10 avril 2023.
« Il est tout blanc, d’un blanc spectral, taillé en Hermès. Privé de son socle, pour ainsi dire détrôné, il jouxte des artefacts faits de la même substance dure, compacte, quelque peu élimés par le temps, imprégnés de la même grandeur surannée. La vitrine expose une matière – l’ivoire – à travers ses multiples usages exhumés d’un grenier de grand-mère. Un chausse-pied, des coquetiers, des ronds de serviette, un coupe-papier, un bougeoir, des boules de billard, une brosse à cheveux, et au milieu de ce bric-à-brac de brocanteur, un roi avec sa barbe et ses médailles. Léopold II n’est plus qu’un bibelot parmi d’autres. »
King Kasaï est le nom d’un éléphant empaillé qui fut longtemps le symbole du Musée royal de l’Afrique centrale, situé près de Bruxelles. C’est devant le « roi du Kasaï » et près d’un Léopold II à la gloire déboulonnée, dans cette ancienne vitrine du projet colonial belge aujourd’hui rebaptisée Africa Museum, que Christophe Boltanski passe la nuit.
En partant sur les traces du chasseur qui participa à la vaste expédition zoologique du Musée et abattit l’éléphant en 1956, l’auteur s’aventure au cœur des plus violentes ténèbres, celles de notre mémoire.
« King Kasaï ». Christophe Boltanski. Éditions Stock. 2023.
Je vous livre ici un extrait de l’article de Philippe Lançon dans « Libération » 1er février 2023.
« Comme pas mal de futurs reporters, le petit Christophe Boltanski a beaucoup lu Tintin : «J’ai appris à lire avec lui, à voir le monde à travers ses cases. Je lui dois ma soif d’ailleurs, mon attrait pour les départs à l’improviste et les rencontres inopinées. C’est sa faute si mes passeports sont couverts de tampons.» Bien sûr, il a lu Tintin au Congo, mais, autant qu’il s’en souvienne, l’album ne lui a jamais vraiment plu, «même petit, le mépris qu’il témoignait pour ses habitants me troublait». Tous les enfants n’ont pas la conscience aussi précoce. Un demi-siècle et bien des reportages plus tard, en particulier en Afrique, le journaliste est aussi écrivain, il a 60 ans et, comme pas mal de reporters qui ont lu Tintin, il ne les fait pas. Le voilà enfermé pour une nuit dans ce qui fut longtemps nommé le Musée royal de l’Afrique centrale. Le bâtiment est situé à Tervuren, dans la périphérie de Bruxelles. On l’a maintenant rebaptisé Africa Museum et on a tâché de transformer ce grand espace qui célébrait le Congo belge et ses sanglantes aventures coloniales en… quoi ? Dans le cadre de la collection «Ma nuit au musée», Christophe Boltanski est venu pour s’en faire une idée.

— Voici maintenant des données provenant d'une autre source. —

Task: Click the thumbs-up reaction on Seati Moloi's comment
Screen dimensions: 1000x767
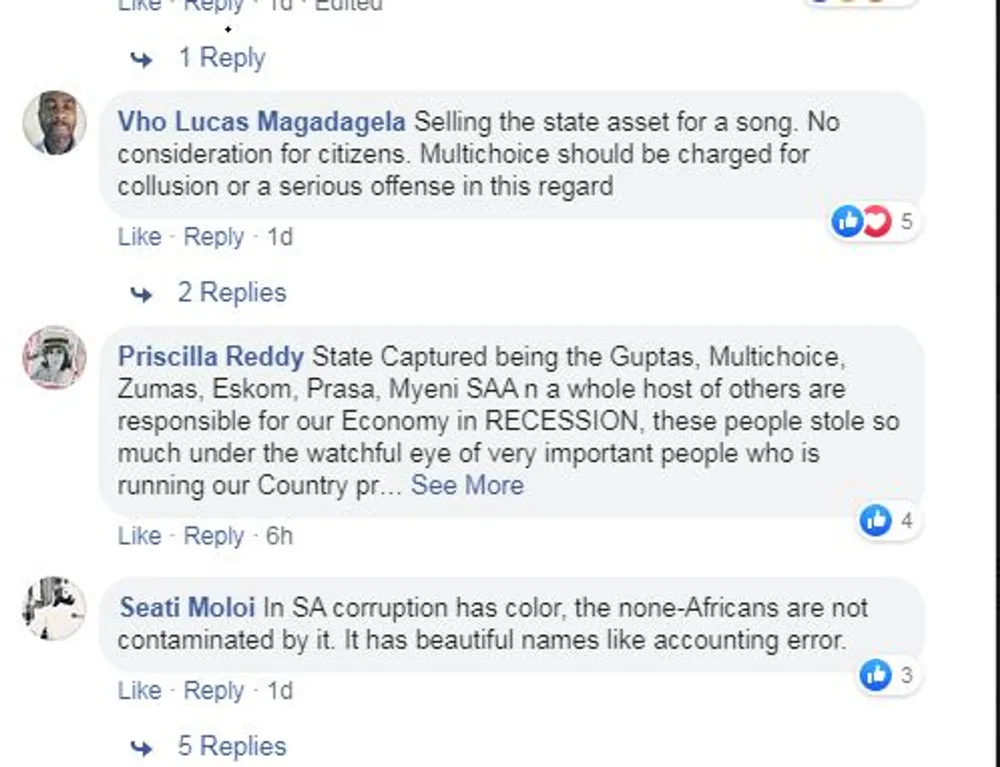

Il entre par les sous-sols, en passant sous une arche. Une averse d’une puissance tropicale le met en condition. Tel Tintin dans les tombes du temple du Soleil, il avance dans une obscurité peuplée de fantômes, de bêtes, de masques, de fétiches, comme il a crapahuté naguère dans l’enfer congolais. Le Congo est indépendant depuis 1960 ; la mise à mort continue. La progression de l’auteur dans cette grande boutique des horreurs se mélange, d’emblée, au récit d’une marche difficile qu’il fit dix ans plus tôt dans «l’immensité végétale». Il approchait de la mine d’étain de Bisié, un ensemble de collines rasées, vidées de leurs trésors, «d’où émergeaient des ombres spectrales, le corps couvert de glaise, les yeux liquéfiés, les mains tordues à force de cogner. La mine de Bisié ressemblait à un astre mort». Il a marché sur cette lune, et maintenant il avance avec la lampe de son portable parmi les trophées relégués comme un gros petit tas de secrets honteux. Il explore les lieux comme il explorait rétrospectivement, dans la Cache (Stock, 2015) l’appartement parisien de sa famille, qui en sortait si peu, et la petite pièce dissimulée, haute de 1m20, où son grand-père juif se cacha de 1942 à 1944. Il étouffe.